— Start of Exercise material —

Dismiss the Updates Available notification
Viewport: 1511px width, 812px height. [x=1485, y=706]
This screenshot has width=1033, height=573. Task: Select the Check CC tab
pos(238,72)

— End of Exercise material —
— Start of Exercise material —

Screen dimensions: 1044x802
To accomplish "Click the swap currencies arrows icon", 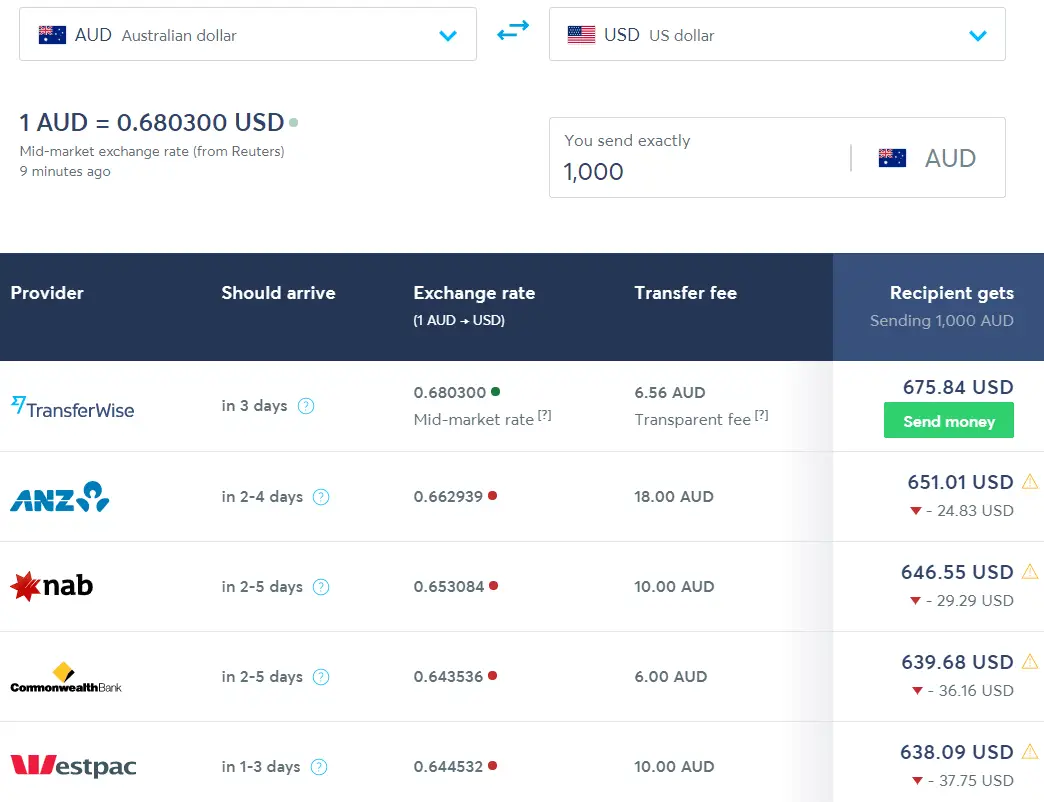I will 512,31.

— End of Exercise material —

Tally how many lines of the records contain the string "width". Reply with the number alone.

> _Final answer_
2